**Exercise prompt:**
Print, please, the line that contains "The height and width of the screenshot is (932, 1111)." and each line after it to the end of the entries, unchanged and with nothing else.

**Supplied records:**
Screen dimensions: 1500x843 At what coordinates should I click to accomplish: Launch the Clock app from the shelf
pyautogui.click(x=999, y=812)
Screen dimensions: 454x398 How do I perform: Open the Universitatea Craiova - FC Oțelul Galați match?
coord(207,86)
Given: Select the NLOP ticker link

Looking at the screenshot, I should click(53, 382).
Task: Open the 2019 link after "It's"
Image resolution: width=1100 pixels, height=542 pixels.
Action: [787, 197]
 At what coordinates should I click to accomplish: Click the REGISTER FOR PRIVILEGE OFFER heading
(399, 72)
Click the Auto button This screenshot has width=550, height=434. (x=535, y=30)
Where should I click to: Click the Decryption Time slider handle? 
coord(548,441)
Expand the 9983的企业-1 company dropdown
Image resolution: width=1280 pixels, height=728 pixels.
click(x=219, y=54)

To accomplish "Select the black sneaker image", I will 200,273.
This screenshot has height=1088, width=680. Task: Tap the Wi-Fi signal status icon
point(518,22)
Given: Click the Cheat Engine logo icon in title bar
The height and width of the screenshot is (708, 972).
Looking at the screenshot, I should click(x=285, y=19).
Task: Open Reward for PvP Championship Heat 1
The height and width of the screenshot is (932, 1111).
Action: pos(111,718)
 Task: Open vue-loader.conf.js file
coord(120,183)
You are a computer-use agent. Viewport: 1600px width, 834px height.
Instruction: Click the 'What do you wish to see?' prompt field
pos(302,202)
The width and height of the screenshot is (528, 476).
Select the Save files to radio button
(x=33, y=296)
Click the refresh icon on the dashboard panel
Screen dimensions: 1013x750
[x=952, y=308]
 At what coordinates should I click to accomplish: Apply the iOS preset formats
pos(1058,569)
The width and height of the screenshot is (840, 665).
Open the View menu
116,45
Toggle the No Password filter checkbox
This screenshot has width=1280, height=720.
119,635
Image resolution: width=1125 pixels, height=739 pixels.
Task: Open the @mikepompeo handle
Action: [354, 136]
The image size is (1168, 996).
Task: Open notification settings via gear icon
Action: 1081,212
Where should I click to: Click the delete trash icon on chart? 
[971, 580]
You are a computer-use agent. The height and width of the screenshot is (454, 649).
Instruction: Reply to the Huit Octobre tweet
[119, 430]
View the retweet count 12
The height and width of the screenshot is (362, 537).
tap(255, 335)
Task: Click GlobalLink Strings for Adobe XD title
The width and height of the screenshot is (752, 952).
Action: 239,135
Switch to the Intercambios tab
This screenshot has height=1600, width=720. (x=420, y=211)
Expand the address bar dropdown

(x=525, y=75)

**Problem solution:**
The height and width of the screenshot is (932, 1111).
Action: pos(111,718)
 Task: Open vue-loader.conf.js file
coord(120,183)
You are a computer-use agent. Viewport: 1600px width, 834px height.
Instruction: Click the 'What do you wish to see?' prompt field
pos(302,202)
The width and height of the screenshot is (528, 476).
Select the Save files to radio button
(x=33, y=296)
Click the refresh icon on the dashboard panel
Screen dimensions: 1013x750
[x=952, y=308]
 At what coordinates should I click to accomplish: Apply the iOS preset formats
pos(1058,569)
The width and height of the screenshot is (840, 665).
Open the View menu
116,45
Toggle the No Password filter checkbox
This screenshot has width=1280, height=720.
119,635
Image resolution: width=1125 pixels, height=739 pixels.
Task: Open the @mikepompeo handle
Action: [354, 136]
The image size is (1168, 996).
Task: Open notification settings via gear icon
Action: 1081,212
Where should I click to: Click the delete trash icon on chart? 
[971, 580]
You are a computer-use agent. The height and width of the screenshot is (454, 649).
Instruction: Reply to the Huit Octobre tweet
[119, 430]
View the retweet count 12
The height and width of the screenshot is (362, 537).
tap(255, 335)
Task: Click GlobalLink Strings for Adobe XD title
The width and height of the screenshot is (752, 952).
Action: 239,135
Switch to the Intercambios tab
This screenshot has height=1600, width=720. (x=420, y=211)
Expand the address bar dropdown

(x=525, y=75)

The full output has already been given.